As my friend Jessica and I are both Shakespeare lovers and avid Tavern attendees, we could not miss the opportunity to see this phenomenon. Keep in mind that Jessica and I both work with Meet Justice full-time, trying to raise awareness of human trafficking. We sat down at our table to begin our evening, when I picked up the program to read a synopsis of Double Falsehood, as neither Jessica nor I had learned about the play previously. The first paragraph was fairly innocuous and rather typically Shakespearean as far as plot: son runs away from father, son needs money and sends his servant to obtain it from said father, father contrives plan to force son to return, nothing terribly special.
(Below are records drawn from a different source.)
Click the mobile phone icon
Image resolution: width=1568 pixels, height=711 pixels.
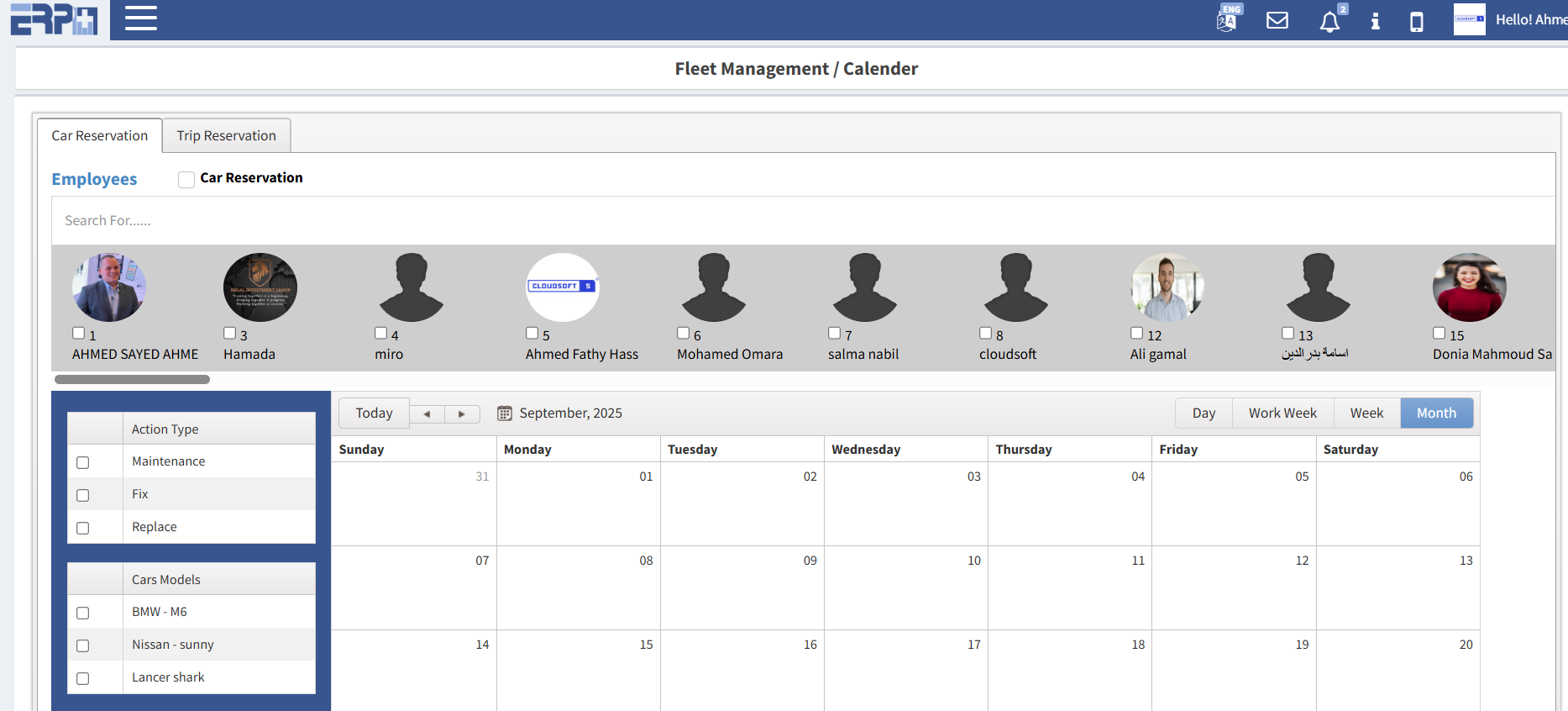1416,21
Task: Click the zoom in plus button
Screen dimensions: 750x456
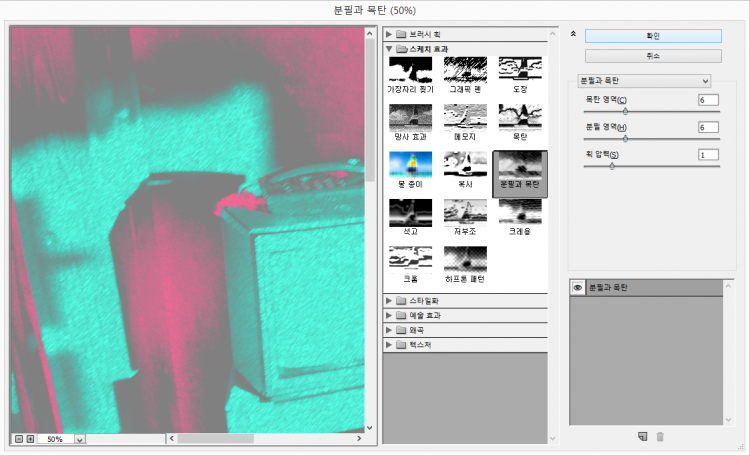Action: pos(30,438)
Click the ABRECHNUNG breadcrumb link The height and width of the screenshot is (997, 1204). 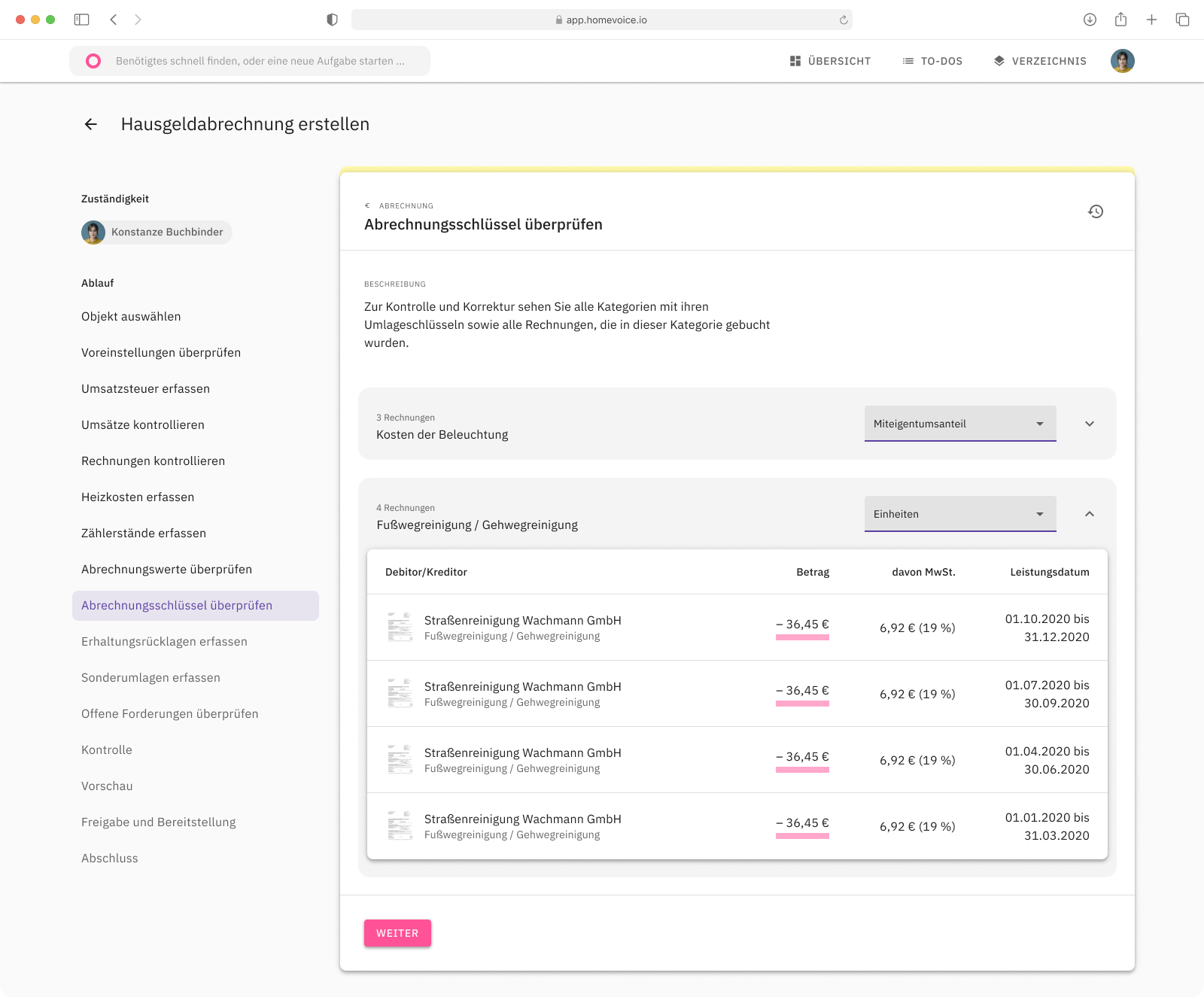click(x=405, y=205)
When I reached the second paragraph, I let out an audible exclamation of surprise and dismay. This play was about rape. And not only was one of the main plot points centered around the son raping a maiden, his justification afterwards was as follows: “Afterward, confronting his guilty conscience over his ‘brutal violence,’ Henriquez [the son] tries to convince himself that his act wasn’t a rape, with the feeble rationalization that Violante [the girl] did not cry out, however much she struggled physically” (emphasis added). At the time, I had just finished writing an article that addressed some of the myths of rape, and the argument used by Henriquez is one that is still often used by men today.
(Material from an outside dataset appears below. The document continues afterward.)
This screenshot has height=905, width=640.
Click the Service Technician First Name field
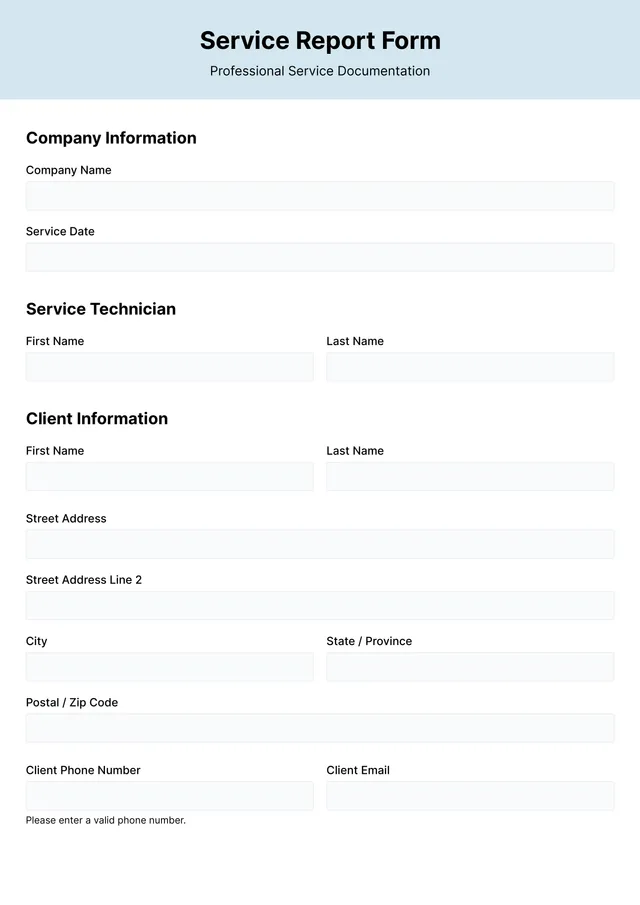pos(169,366)
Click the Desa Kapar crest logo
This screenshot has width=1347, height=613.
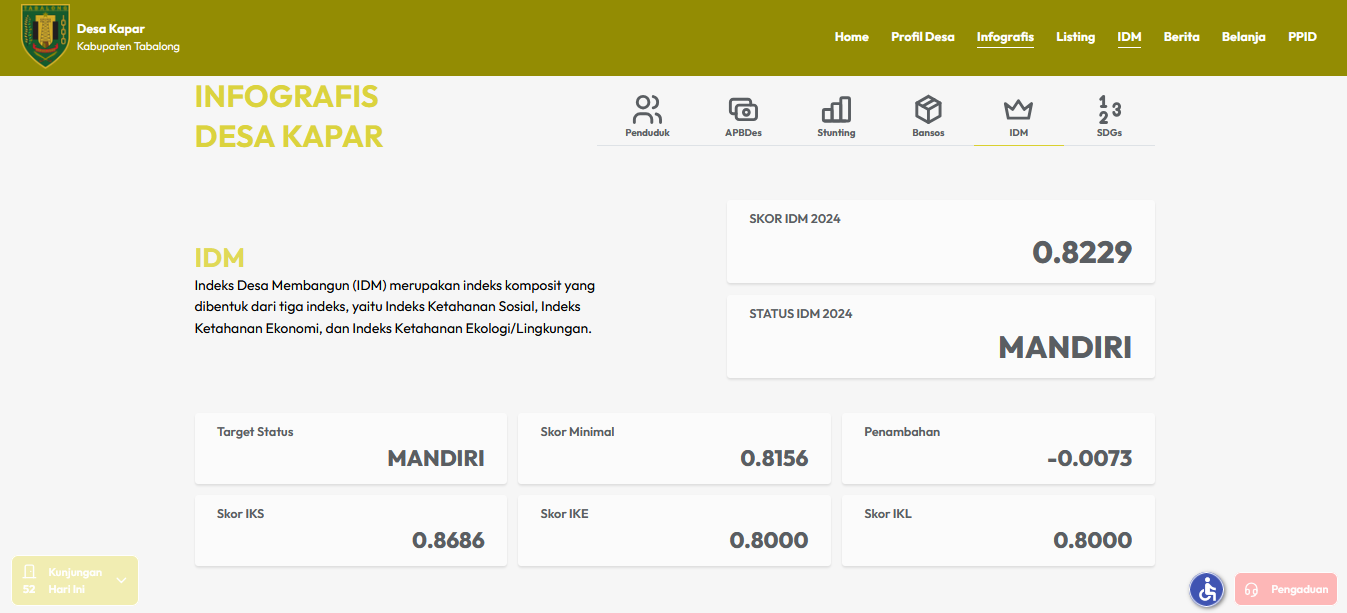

I immediately grabbed Jessica and read her the passage. We gazed at each other in dismay, was there no place we could go where we were not faced with an issue that involved our work? Was not even The Shakespeare Tavern exempt from this world?

We managed to stick it out and made it to the end of the not quite satisfactory play. The only way we were able to handle it was because of the ridiculous atmosphere the player’s intentionally lent to the words (think 18th century Spanish soap opera). Their attitude to the words, which they were convinced were not Shakespeare’s, allowed us to obtain enjoyment from the experience as a whole.
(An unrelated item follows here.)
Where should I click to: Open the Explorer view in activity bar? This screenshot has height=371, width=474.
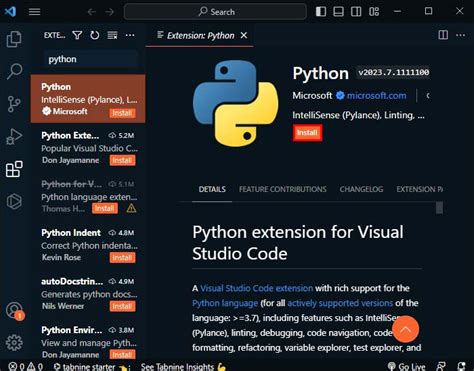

Afterwards, the director was standing by, shaking hands and saying hello to those who passed. Jessica and I went to him and introduced ourselves and began to discuss the play and its contents- including the rape and ensuing rationales. We explained to him our work and he gazed at us with compassion as he apologized for the play’s theme. He said they actually had to leave out the epilogue, as it was even more offensive and actually had the rape victim Violante apologizing to Henriquez for the rape. They knew they just could not end the play with such a scene. He congratulated us on our work and we moved on, allowing others to comment as they wished.

What really got to me was the argument made by Henriquez. As a most –likely 18th century play, it simply shocked me that, 200 years later men are still using the same arguments. “She never actually said no, that must mean she wanted it,” or “her protestations are really just a way of her saying yes,” and so on. I can’t believe these attempts at justification have lasted for at least 200 years, and some people actually accept them as viable. It is mind boggling.

This was just one of many experiences proving that once you are involved in the anti-trafficking movement, you run into it literally everywhere. One of my favorite TV show’s spring finale was concerned solely with human trafficking, I’ll see billboards advertising “massage parlors” in ways that you can tell they are really brothels. The songs on the radio, the books that I read, and the movies in the theater (take Sucker Punch, for example), almost everything seems to be connected to this issue in one way or another. This is not a job that you can leave at the office when you head home; it literally invades your life.